> What to do:
Below are some records. Pull every line that contains the word "Quick".

Dataset entries
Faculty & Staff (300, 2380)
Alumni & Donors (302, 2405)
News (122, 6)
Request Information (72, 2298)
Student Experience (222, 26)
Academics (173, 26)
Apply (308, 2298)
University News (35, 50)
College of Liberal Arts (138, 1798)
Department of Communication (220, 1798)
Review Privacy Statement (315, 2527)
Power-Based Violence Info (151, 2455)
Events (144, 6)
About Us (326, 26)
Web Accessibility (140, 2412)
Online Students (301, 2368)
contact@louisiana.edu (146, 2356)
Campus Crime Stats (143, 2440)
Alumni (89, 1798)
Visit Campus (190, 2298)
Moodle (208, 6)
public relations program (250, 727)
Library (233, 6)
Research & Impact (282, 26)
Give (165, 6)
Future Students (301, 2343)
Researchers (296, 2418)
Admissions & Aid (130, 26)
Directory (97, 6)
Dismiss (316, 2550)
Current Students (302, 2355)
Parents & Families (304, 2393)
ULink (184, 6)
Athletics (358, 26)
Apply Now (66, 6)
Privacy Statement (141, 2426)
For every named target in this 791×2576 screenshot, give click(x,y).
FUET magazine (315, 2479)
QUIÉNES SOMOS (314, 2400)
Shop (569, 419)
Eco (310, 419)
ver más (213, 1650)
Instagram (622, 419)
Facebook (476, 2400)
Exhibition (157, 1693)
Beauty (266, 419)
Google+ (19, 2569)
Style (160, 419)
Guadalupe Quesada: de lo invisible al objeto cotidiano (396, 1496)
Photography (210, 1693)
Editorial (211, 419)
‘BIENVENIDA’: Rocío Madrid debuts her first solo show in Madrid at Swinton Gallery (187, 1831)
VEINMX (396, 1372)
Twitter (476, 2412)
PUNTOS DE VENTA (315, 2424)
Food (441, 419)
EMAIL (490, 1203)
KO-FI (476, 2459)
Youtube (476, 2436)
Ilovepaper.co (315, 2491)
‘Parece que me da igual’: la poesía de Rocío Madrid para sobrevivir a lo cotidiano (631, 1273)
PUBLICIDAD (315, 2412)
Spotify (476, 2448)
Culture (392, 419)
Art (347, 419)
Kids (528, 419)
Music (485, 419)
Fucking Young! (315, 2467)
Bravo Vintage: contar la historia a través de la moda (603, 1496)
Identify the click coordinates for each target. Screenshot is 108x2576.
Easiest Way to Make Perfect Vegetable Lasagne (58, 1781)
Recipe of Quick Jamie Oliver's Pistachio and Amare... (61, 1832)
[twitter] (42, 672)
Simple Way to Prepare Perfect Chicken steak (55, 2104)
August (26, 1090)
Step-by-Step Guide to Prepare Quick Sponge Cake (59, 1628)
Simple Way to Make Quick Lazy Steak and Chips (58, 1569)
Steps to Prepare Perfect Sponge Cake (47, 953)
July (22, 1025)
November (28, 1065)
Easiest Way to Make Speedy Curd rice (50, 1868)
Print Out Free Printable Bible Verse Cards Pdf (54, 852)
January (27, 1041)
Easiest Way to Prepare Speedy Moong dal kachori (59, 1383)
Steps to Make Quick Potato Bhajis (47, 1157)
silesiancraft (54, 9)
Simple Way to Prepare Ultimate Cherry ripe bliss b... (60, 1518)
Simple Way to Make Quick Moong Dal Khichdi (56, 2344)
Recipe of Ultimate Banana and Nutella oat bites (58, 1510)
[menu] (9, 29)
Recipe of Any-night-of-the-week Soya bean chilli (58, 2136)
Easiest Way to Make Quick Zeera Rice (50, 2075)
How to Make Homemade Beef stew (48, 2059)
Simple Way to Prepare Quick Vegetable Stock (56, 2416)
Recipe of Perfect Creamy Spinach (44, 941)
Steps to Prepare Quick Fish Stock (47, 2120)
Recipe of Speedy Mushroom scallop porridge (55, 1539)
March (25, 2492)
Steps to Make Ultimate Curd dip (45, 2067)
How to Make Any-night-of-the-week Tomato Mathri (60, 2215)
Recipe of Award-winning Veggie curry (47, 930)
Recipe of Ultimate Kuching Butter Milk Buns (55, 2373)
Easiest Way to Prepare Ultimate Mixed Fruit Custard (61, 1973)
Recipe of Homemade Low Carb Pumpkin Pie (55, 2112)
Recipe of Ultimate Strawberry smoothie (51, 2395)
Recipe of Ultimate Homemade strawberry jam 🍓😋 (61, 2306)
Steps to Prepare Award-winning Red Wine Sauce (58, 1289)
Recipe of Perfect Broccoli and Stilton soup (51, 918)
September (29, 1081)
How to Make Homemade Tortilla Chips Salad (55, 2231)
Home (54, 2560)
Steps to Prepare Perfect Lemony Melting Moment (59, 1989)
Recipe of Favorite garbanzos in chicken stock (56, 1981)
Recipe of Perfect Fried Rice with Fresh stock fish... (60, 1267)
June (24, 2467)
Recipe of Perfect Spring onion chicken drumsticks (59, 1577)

> Response:
Recipe of Quick Jamie Oliver's Pistachio and Amare... (61, 1832)
Step-by-Step Guide to Prepare Quick Sponge Cake (59, 1628)
Simple Way to Make Quick Lazy Steak and Chips (58, 1569)
Steps to Make Quick Potato Bhajis (47, 1157)
Simple Way to Make Quick Moong Dal Khichdi (56, 2344)
Easiest Way to Make Quick Zeera Rice (50, 2075)
Simple Way to Prepare Quick Vegetable Stock (56, 2416)
Steps to Prepare Quick Fish Stock (47, 2120)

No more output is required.